What are the FAIR data principles of UKRI?

UKRI does not publish a separate FAIR standard. Its research councils, including NERC’s Environmental Data Service, require grant-funded datasets to follow the same GO FAIR-published Findable, Accessible, Interoperable and Reusable principles, citing benefits including increased citation, stronger research integrity, and compliance with data management plan commitments.

FAIR and GDPR address different concerns and are not in conflict. FAIR governs discoverability and reuse of metadata, while GDPR governs lawful processing of personal data. A dataset containing personal information can be fully FAIR — richly described and findable — while access to the underlying records stays restricted under GDPR-compliant authorisation.

What this means for research data offices

A scored FAIR audit gives research offices something a qualitative checklist cannot: a repository-level baseline that can be re-measured after each remediation cycle. Institutions preparing data management plan compliance evidence for UKRI, Horizon Europe, or cOAlition S-aligned funders can cite the same indicator scores as their supporting evidence, rather than producing a fresh narrative justification each time.

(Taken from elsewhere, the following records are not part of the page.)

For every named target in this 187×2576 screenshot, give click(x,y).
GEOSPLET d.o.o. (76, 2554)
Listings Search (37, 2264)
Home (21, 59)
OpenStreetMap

Scoring also clarifies where FAIR and openness diverge. Following the “as open as possible, as closed as necessary” principle, a dataset can score highly on all four FAIR letters while remaining access-controlled — the metadata is open and richly described even when the underlying records are not. Institutions handling Indigenous or community-originated data should additionally weigh the CARE Principles — Collective Benefit, Authority to Control, Responsibility and Ethics — published by the Global Indigenous Data Alliance, which govern who controls reuse decisions rather than how discoverable the data is.

The practical next step after a first scoring pass is not a single “get to 100%” target — no dataset needs every useful-tier indicator satisfied — but a prioritised backlog built from essential-tier gaps, feeding directly into repository ingest workflows and metadata templates so the next deposit scores higher without a second audit.